But come April 1945, when the partisans flooded down the mountains, Schio became one of only two cities in Italy liberated by Italians. By partisan heroes. And that’s when men like “il Tartaro”, leader of the local Tagliamento militia who’d killed and tortured with impunity, were quickly rounded up and taken up to the fields for summary execution and burial in forgotten mass graves.
It was the time for the resa dei conti—the reckoning. A time for vengeance. Tens of thousands of fascist collaborators were killed in the Po Valley in the weeks after Nazi Germany’s defeat. Revenge for the sins of fascism. Revenge for 20 years of Mussolini’s reign of terror.
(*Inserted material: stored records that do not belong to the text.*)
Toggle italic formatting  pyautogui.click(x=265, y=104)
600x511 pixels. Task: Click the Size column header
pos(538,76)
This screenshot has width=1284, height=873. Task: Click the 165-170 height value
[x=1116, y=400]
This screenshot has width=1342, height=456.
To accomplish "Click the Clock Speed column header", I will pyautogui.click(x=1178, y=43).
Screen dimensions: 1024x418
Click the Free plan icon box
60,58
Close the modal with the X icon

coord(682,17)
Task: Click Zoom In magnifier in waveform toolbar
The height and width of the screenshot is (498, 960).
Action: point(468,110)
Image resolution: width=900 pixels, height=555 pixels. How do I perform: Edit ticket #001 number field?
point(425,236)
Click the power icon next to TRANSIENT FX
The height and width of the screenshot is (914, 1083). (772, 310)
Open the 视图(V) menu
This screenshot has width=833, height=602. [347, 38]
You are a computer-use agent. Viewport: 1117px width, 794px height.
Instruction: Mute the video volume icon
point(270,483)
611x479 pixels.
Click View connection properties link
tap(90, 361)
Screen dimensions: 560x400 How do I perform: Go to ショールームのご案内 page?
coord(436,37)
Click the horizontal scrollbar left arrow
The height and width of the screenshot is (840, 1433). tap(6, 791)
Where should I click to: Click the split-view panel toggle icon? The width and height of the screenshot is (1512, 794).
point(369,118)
It was a time for the bosses, who’d collaborated with the Nazis and the fascists, to pay the price for their disloyalty. And the partisans knew who’d been at their side through the years of struggle—and who’d sided with the fascists and the invaders.
In Schio, 99 men, women, and children are rounded up and imprisoned in the local jail in the weeks after liberation. They were waiting to be charged and prosecuted for their alleged war crimes when, on a hot night in July, a dozen men belonging to the partisan brigade forced their way into the jail.
The prisoners were lined up and summarily machine-gunned. Fifty-seven would die. It would make news around the world.
Outraged by the crime, the Allies decided to investigate. What they found remains a mystery to this day.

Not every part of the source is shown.